- I’ve lived in Manchester, England, for 14 years — Time Out named it the cheapest city.
- The location of the city is perfect for travel, and there are plenty of transportation options.
- The restaurant scene in Manchester offers a wide range of affordable and globally inspired meals.
Time Out Index named Manchester the cheapest city in the world in 2022, and I’ve lived in the bustling English spot since I was 6 or 7 years old.
The Index surveyed 27,000 city-dwellers in 2021 — one question was, “Would you describe your city as expensive?” Most Manchester locals didn’t think it cost a lot to live here, and I can certainly see why.
Here’s what it’s really like in the city, and why I think it’s the perfect place to live and visit:
Housing costs much less than London, even if it’s slowly becoming more expensive
If you wanted to buy a house in Manchester, it’d cost you roughly 275,000 pounds, or about $360,000, for a semi-detached place.
If you’re looking to rent, then the price depends on where you want to live.
On average, a one-bedroom flat in the city center costs 750 pounds, or just under $1,000, a month, but outside the city center, it’s closer to £540 a month.
The location is ideal for travel around England and abroad
Manchester’s location is superb.
It’s well-served by motorways and trains that easily connect you to the rest of the country.
Liverpool (where my University is) is only 40 minutes away by car and under an hour by train. And if you want to get to London, the two-hour train on the West Coast Line is your best bet.

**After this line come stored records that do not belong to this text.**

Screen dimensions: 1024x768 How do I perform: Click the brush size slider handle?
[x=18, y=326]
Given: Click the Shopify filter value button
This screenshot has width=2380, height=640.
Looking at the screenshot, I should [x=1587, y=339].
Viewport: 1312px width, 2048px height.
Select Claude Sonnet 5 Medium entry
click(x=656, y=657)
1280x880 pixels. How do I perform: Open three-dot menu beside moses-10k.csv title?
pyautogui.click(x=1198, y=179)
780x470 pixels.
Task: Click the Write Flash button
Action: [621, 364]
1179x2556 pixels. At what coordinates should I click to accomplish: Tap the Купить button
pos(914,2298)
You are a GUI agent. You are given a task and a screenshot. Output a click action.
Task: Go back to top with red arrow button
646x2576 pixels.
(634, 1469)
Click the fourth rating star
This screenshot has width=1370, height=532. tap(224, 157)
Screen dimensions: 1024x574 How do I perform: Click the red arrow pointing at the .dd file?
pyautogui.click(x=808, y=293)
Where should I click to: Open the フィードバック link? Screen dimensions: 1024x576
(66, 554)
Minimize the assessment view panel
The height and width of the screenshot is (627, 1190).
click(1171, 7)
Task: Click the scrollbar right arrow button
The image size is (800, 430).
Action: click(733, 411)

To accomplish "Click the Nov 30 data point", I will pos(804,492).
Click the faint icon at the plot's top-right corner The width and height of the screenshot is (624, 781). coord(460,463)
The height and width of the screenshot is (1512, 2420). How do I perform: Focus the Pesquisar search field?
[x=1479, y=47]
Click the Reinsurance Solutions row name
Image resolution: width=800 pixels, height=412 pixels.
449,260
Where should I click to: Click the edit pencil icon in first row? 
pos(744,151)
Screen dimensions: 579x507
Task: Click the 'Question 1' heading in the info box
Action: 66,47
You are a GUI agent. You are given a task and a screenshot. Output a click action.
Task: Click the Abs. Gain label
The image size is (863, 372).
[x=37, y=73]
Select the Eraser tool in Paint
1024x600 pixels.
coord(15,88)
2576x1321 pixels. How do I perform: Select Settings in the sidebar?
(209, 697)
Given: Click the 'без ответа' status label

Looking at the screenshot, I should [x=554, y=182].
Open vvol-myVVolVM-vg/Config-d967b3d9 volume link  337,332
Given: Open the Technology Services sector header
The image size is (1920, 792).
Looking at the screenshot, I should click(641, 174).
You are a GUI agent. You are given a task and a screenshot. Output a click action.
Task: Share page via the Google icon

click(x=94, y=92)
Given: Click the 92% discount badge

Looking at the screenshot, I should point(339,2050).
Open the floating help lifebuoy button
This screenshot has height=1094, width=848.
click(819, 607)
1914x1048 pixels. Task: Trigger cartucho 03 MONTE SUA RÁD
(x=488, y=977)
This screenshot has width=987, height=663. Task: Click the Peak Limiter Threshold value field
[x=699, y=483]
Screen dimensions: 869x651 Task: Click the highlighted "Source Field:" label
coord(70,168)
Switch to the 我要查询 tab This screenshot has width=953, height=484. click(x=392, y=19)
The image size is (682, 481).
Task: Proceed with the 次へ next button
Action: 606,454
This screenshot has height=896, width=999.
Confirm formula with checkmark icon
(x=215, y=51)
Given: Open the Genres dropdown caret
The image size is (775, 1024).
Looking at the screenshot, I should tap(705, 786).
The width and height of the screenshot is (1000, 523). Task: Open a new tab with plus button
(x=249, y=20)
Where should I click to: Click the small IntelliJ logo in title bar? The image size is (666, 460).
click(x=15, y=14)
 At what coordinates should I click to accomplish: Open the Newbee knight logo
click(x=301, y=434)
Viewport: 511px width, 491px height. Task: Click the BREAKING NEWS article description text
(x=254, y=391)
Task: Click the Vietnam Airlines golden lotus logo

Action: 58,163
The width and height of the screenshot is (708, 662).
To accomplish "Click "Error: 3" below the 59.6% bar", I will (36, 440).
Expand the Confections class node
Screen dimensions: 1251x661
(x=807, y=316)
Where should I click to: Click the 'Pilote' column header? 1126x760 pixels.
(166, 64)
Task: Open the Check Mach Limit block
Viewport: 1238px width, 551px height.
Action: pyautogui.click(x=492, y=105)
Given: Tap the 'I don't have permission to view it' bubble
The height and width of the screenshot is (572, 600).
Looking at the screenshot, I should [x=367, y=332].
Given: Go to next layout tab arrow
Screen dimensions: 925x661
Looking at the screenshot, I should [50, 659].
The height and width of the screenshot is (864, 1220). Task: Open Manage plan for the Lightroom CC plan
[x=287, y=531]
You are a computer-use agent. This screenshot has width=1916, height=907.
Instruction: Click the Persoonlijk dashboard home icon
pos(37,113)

You can also catch a flight to pretty much anywhere in the world from Manchester International Airport. One of the reasons my family moved here is because we can easily take our yearly summer holidays to Pakistan.
Public transport is excellent, especially the Metrolink
Within Manchester, public transport is exceptional.
Personally, I’m a huge fan of the Metrolink — a tram network that can take you most places in and slightly outside the city. It’s simple to use, clean and efficient, and a lot faster than taking the bus or walking.
The price of your journey varies as the Metrolink is divided into zones.
To get from my tram-stop into town costs me £3.80, about $5, which is a little bit expensive, especially since prices went up in 2019. But the city is well-served by the service.
Buses are good, too, but can be very busy — especially my usual bus route, 43, which is known as the busiest bus route in Manchester. During term time, it’s sometimes impossible to find a seat with the university students getting the bus to and from the University of Manchester.
A single bus ticket costs between £1.25 and £2.00, but multi-ride passes can come to be cheaper.
Taxis are a popular mode of transportation. You can grab an Uber, but we’ve always used the local Kingsway Taxi as a cheaper and more reliable option.
Cycling is also big in the city — made safer by added bike lanes over the years.
When it comes to food, you’re spoiled for choice in Manchester
As a Muslim, it’s very easy to go out and have dinner because there are so many halal options.
If you want authentic curry, the two areas to visit are Rusholme’s Curry Mile and Longsight.
In Longsight, you can get the best Pakistani traditional breakfast from Nafees Sweet Center. On the Curry Mile, I’d suggest starting off with food from Jilani’s or MyLahore Manchester, followed by South Asian snacks and tea from Chit ‘n’ Chaat.
Prices are pretty decent — most meals are under £10 — and portion sizes are good, too.
If you’re looking for a lighter lunch with friends, Didsbury and Chorlton are two great suburban areas to dine in. They’re easily accessible from town via bus or tram, and they cater to a lot of tastes. For example, a very famous breakfast place, Caramello of Didsbury, serves everything from French toast to full English breakfasts.
In Chorlton, I also recommend going to Beech Road, which has great food and a wide range of independent shops where you can do everything from buy clothes to make your own pottery.
Central Manchester offers an eclectic mix of high-street restaurants (I love a good Wagamamas), but the local Scene Indian Kitchen is a firm family favorite and Evelyn’s Cafe & Bar in the Northern Quarter does a really good shakshuka.
There’s plenty to do, from exploring history to catching a show
Manchester Central Library, a must-see, is a stone’s throw away from Beetham Tower, the tallest tower in Manchester.
The library is free to enter and has an impressive reading room if you want to work. Beetham Tower houses a mix of high-end restaurants, residential apartments, and a Hilton hotel.
The city is also home to museums and galleries, such as the Manchester Art Gallery (free entry), the Science and Industry Museum (also free), the Football Museum (paid), and the People’s History Museum (free). Booking time slots beforehand is recommended for all.
If you want to spend the afternoon in nature, the historic Fletcher Moss Park and Botanical Gardens are free and stunning.
And if you want to visit the theater in the evening or attend an orchestra, head to Lowry Theater in Salford Quays, the Palace Theatre, the Royal Exchange Theatre, or HOME.
Last but definitely not least, football is a huge draw (even though I’m not a fan)
I can’t really talk about Manchester without mentioning football (soccer, for Americans). The city is home to two Premier League clubs: Manchester City and Manchester United.
You can visit the Etihad and Old Trafford stadiums quite easily by public transport, and the latter even has a very impressive museum to check out.